Jadi aku duduk di pojok ruangan, jadi panitia dokumentasi—karena itu pekerjaan sunyi.
Dari balik kamera, aku melihat mereka tertawa, menari, bercanda, berpelukan.
Dan aku menangkap satu adegan:
Sela sedang menangis karena akan berpisah dengan sahabatnya.
Tiba-tiba, dia menoleh ke arahku.
Matanya berkaca. Ia tersenyum kecil.
Aku tak yakin senyuman itu untukku.
Tapi aku simpan senyuman itu dalam hati, seperti menyimpan surat rahasia dari dunia yang selama ini tertutup.
---
Hari kelulusan tiba.
Aku berdiri di antara ratusan siswa lain.

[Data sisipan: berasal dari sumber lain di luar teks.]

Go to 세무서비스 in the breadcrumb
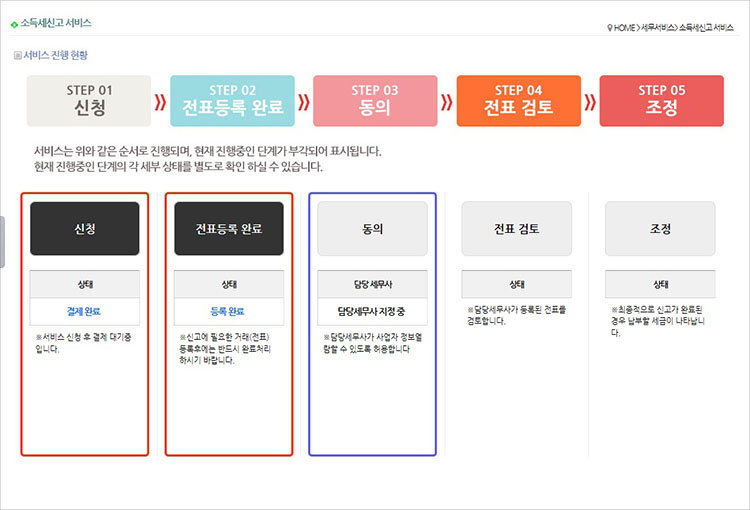The image size is (750, 510). (657, 27)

Namaku disebut. Aku naik ke atas panggung, menerima ijazah.
Ada tepuk tangan. Tapi bukan untukku.
Mereka tepuk tangan karena semua anak naik, bukan karena aku.
Tapi saat aku turun, ada satu guru menghampiriku—Bu Rina, guru Bahasa Indonesia.
Dia berkata pelan,
> “Saya pernah baca puisimu. Yang tidak lolos lomba itu.
Sebenarnya itu puisi paling jujur yang saya temukan di sekolah ini.”
Hatiku gemetar.
Aku tidak tahu harus menjawab apa.
Tapi sejak itu, aku tahu:
Aku tidak sepenuhnya tak terlihat.
Setidaknya, ada satu orang yang benar-benar membaca aku.
---
Sekarang, bertahun-tahun kemudian, aku menulis cerita ini.
Bukan untuk membalas siapa-siapa.
Tapi untuk menyapa mereka yang pernah duduk di bangku paling belakang.
Yang pernah ingin bicara tapi takut ditertawakan.
Yang pernah menangis di kamar mandi sekolah karena tak diundang main ke geng mana pun.
Kalian nyata.
Kalian ada.
Kalian tak harus ramai untuk berarti.
Karena bahkan bayangan pun butuh cahaya untuk bisa terlihat.
Dan kadang, luka adalah cahaya yang paling jujur.